- _AUFGABE_: Nennen Sie sämtliche Personen, die im Auszug über den heiligen Sebastian namentlich erwähnt werden.

- _AUSZUG_:
· · ·

CSD trifft Kirche: Wie der heilige Sebastian zur queeren Ikone wurde
- Die Legende des heiligen Sebastian beginnt bei seinem Outing als Christ in römischer Zeit um 300 nach Christus.
- Wie aus dem Märtyrer eine queere Ikone wurde, haben die Theologen Stephanie Höllinger und Stephan Goertz erforscht.
- Aus ihrer Sicht hilft die queere Rezeption, die katholische Kirche an vergessene Traditionen zu erinnern.
Sebastian war Offizier der Leibwache des römischen Kaisers Diokletian. Dort soll er – der Legende nach – notleidenden Christen geholfen und sich selbst als Christ geoutet haben.
Folgenreich: Outing als Christ im 3. Jahrhundert
Die katholische Theologin Stephanie Höllinger erklärt, welche drastischen Folgen das für ihn hatte: "Nachdem Kaiser Diokletian ihn konfrontiert und Sebastian seinen Glauben bekennt, fordert er seine Schützen auf, Sebastian mit Pfeilen zu beschießen." Der Legende nach sah er aus wie ein Igel.

In seinem Körper steckten so viele Pfeile, dass er aussah wie ein Igel.

· · ·

- _EINGABEDATEN_:
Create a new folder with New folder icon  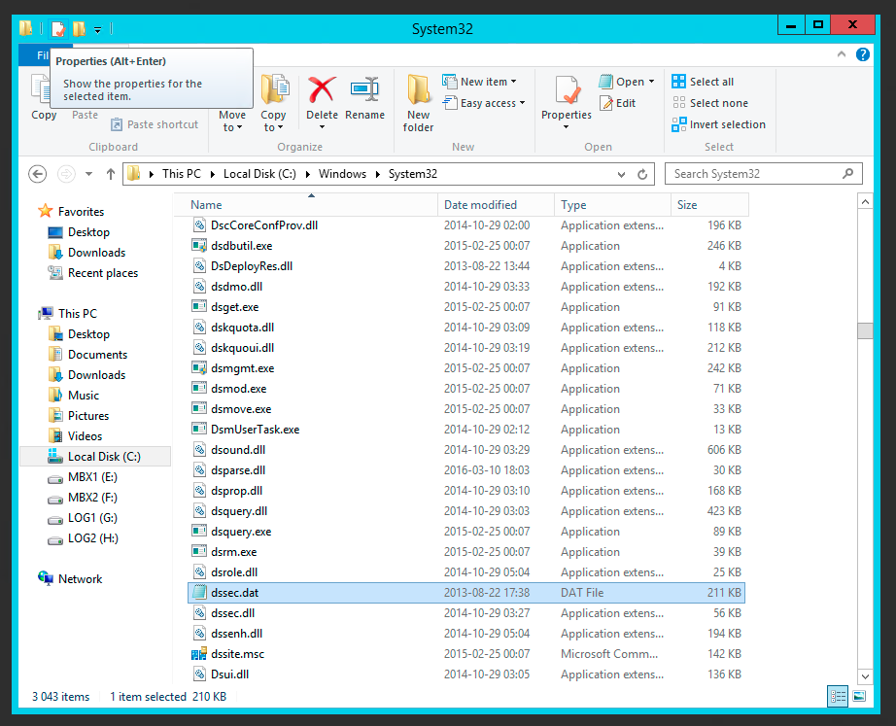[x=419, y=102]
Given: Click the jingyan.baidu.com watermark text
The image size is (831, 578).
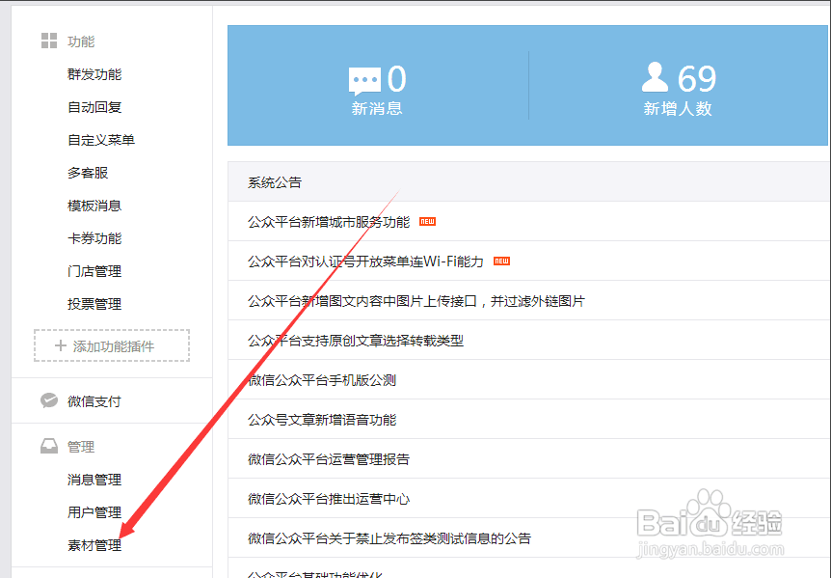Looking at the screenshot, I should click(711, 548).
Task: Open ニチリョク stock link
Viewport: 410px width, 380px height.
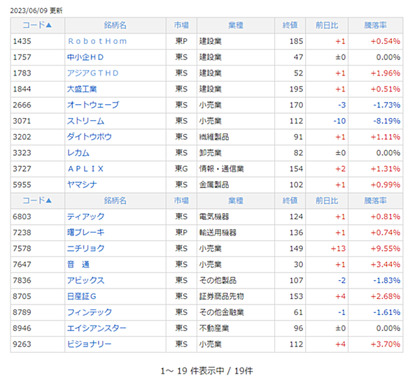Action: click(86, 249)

· · ·

- _ERGEBNIS_:
- Sebastian
- Diokletian
- Stephanie Höllinger
- Stephan Goertz